作者:吴恩达
译自:Quora
找到新项目的灵感的一个好办法是花点时间研究以前的项目。
A great way for you to get ideas for new projects is to spend time studying previous projects.
大脑的工作就像某种魔法。当你研究了很多同类工作的例子(比如机器学习项目),你就会学会归纳总结,发明出这个类型的新例子。这也是为什么很多艺术家学习绘画的方法是复制前辈大师的作品——如果你去逛艺术馆,有时候你会看到一些艺术生坐在地板上试图复制墙上的艺术作品。类似的是,很多研究者用复制老论文结果的方法来发明新的算法。对我来说,我目睹了大量的业界不同公司的实际的机器学习用户案例,于是经常发现机器学习可以改造一些公司的新机会。
There’s something magical about how your brain works. When you study many examples of one category of work (such as ML projects), you will learn to generalize and invent new examples in that category. This is also why a lot of artists learn to paint by copying the work of the old masters—if you visit an art museum, sometimes you’ll sometimes see art students sitting on the floor trying to replicate the displayed artwork. Similarly, a lot of researchers learn to invent new algorithms by replicating the results in old research papers. For myself, it was through seeing a lot of actual ML use-cases in industry in different companies that’s helping me now regularly spot new opportunities for ML to transform companies.

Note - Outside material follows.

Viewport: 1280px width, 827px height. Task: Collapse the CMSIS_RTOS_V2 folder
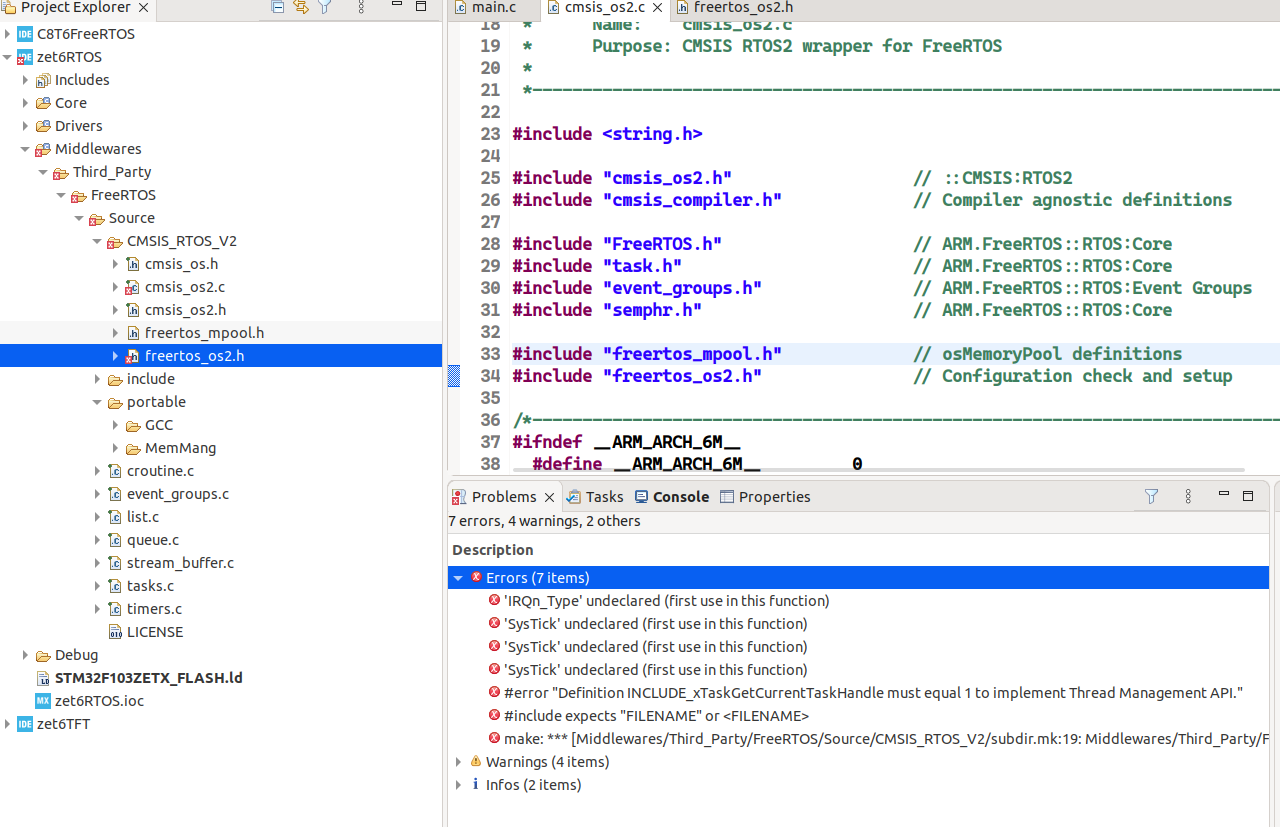click(97, 240)
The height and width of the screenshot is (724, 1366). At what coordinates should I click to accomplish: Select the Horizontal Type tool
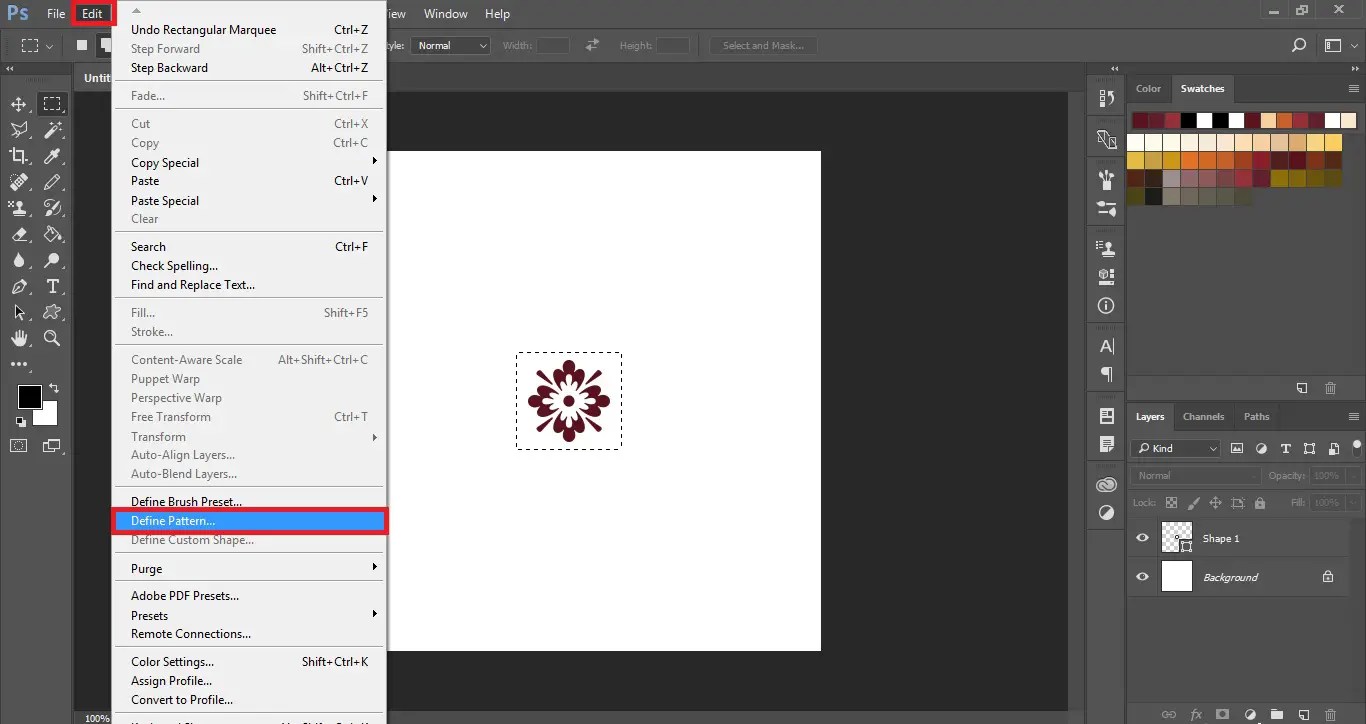(x=52, y=286)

所以,如果你想知道如何做有趣的项目,阅读(或者复制)你喜欢的以前的项目,然后你可以开始你自己的想法。作为一个起点,这里有一个项目是我的斯坦福学生最近做的:CS 229 机器学习最终项目,2016年秋季。
So, if you want to know how to do interesting projects, read (and perhaps replicate) previous projects that you liked, and you’ll start to get your own ideas. As a starting point, here’re projects that my Stanford students did recently: CS 229 Machine Learning Final Projects, Autumn 2016
最后当你完成了一个有趣的项目,请写一篇Arxiv论文或者blog,也许还可以在github开源你的代码,把它共享回社区。这样别人也可以从你这里学习。另外,你可能得到很多反馈,可以加速你的学习。
Finally, when you do complete an interesting project, please write an Arxiv paper or blog post, perhaps open-source your code on github, and share it back with the community! This way others can now in turn learn from you. Plus, you might also get more feedback, and thus accelerate your learning.

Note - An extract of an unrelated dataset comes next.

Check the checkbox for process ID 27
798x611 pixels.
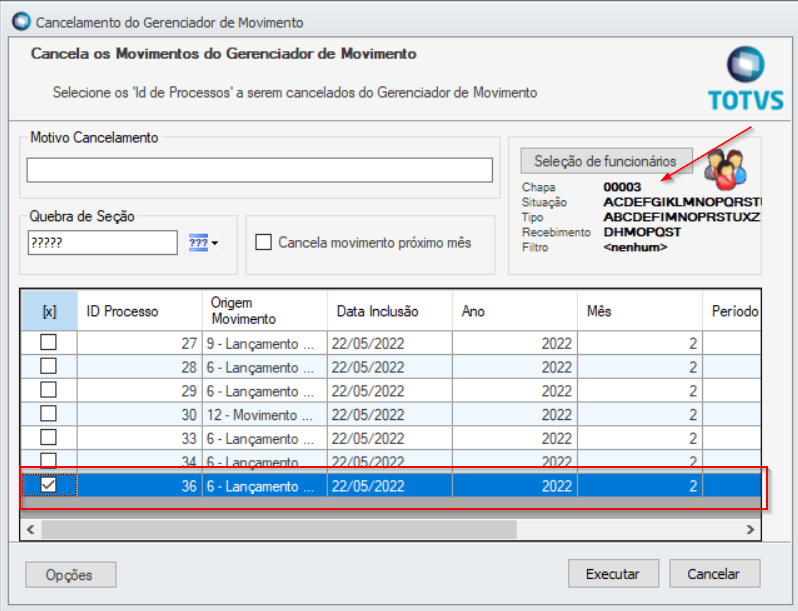(x=48, y=343)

学习以前的例子以外,我还花时间跟人交谈——包括机器学习以外的专家(比如,我花了很多时间跟卫生保健专家聊)——这经常激发出机器学习和卫生保健或者其他领域交叉的新项目。
In addition to studying previous examples, I also spend time talking to people—including experts in areas other than ML (for example, I’ve spent a lot of time talking to healthcare experts)—and this often inspires new projects at the intersection of ML and healthcare or other areas.